Yeah Vice does cover many things like that so maybe we shall contact them.
Vice did a brief article if we could get a documentary about PFS that would be awesome to
Yeah it should cover the whole post drug spectrum. Maybe we should just contact them and see? It certainly helps that they at least acknowledge pfs and pssd. Not putting my expectations high though that they’d do a short documentary.
Anyway we may follow a couple of approaches - a foundation YouTube webchannel with patient stories is great when edited in a modern and „appealing“ way. However I suppose stuff like SEO/paying YouTube or whatsoever money to reach out more effectively to a greater portion of people would make sense. Simple videos without funded promotion rarely get huge audiences. It’s like with Facebook when you pay money so more people are likely to see your content.
You know the only true way to get scientists and real people to recognise this condition is to firstly stop hiding behind avatars. Fuck being anonymous, how will a video of you talking about an illness really affect your life or Job? If anything it will make people understand you better. If there’s one thing stopping this condition getting recognised it is the fact that people aren’t willing to speak up, like I said before there is no way that they could deny 100 plus video testimonials of people with PFS talking about their conditions in detail instead some hide in their bedrooms disabled and nobody will ever give care why? because it “doesn’t exist!” and the thing is Merck know that men won’t come out willingly and talk about this issue because it’s so personal but we can either wait for this condition to get recognised which who knows will ever happen because seemingly we’re all just a bunch of hypochondriacs running around playing victim or we can have people saying to themselves “wow, where are all these PFS victims coming from there must be more to this drug!” there is zero excuse except that one would feel ashamed, embarrassed and afraid of the reaction but ask yourselves is it better to be laughed at by a few toolbags or finally have PFS recognised as a real condition and have institutions looking into this phenomenon, I want my life back as does other but we can’t expect to be handed to us.

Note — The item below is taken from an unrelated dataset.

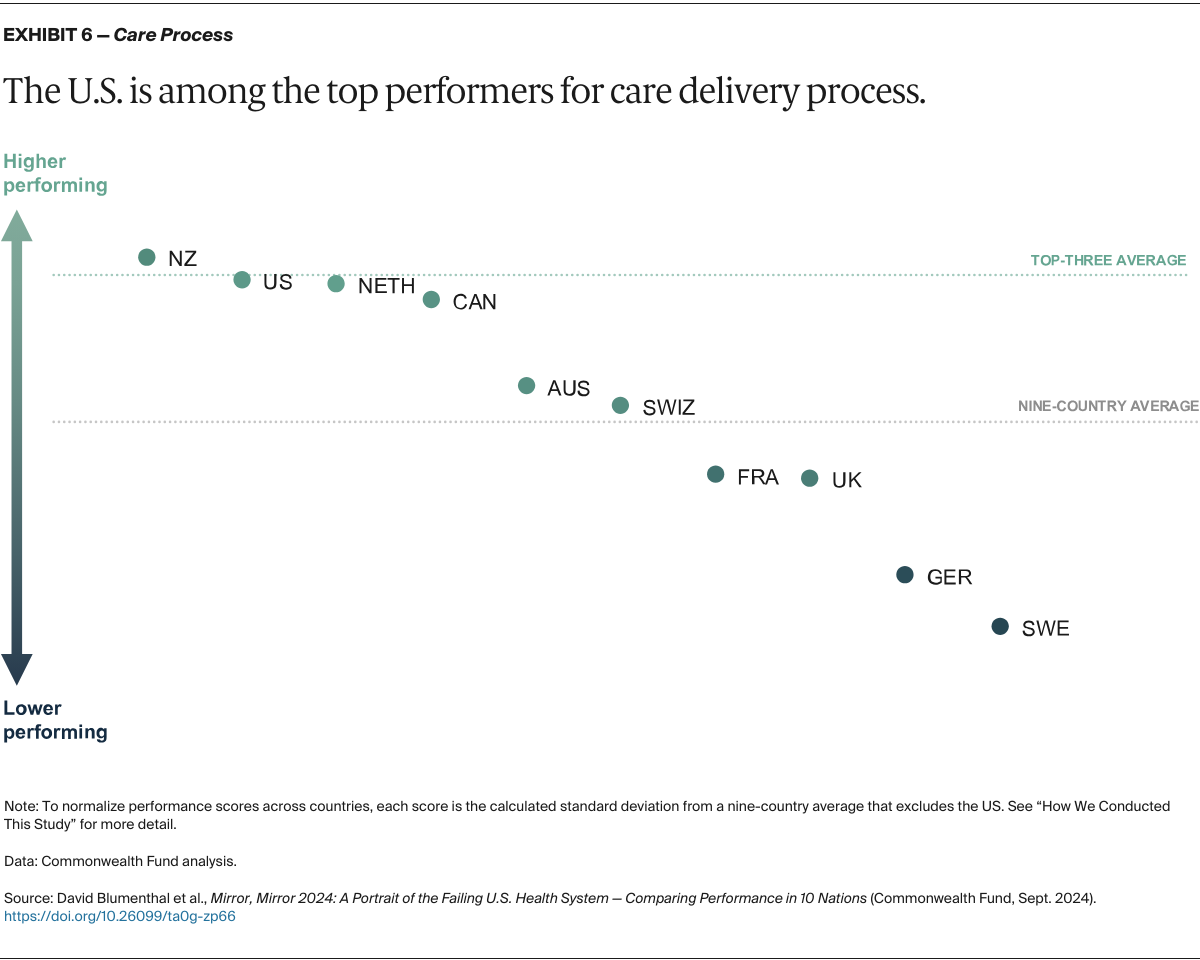Click the CAN data point dot
This screenshot has height=960, width=1200.
[431, 299]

We need to show the human aspect to this disease or we can just let our cries fade off into the distant while these bastards continue to get away with murder. It’s a choice and the choice is yours, ask not what this foundation can do for you but what you can do for the foundation. So far from what I can see- myself, Douglas Mitchell RIP, and Paul Innes are the only people I can see that detailed our stories through video means.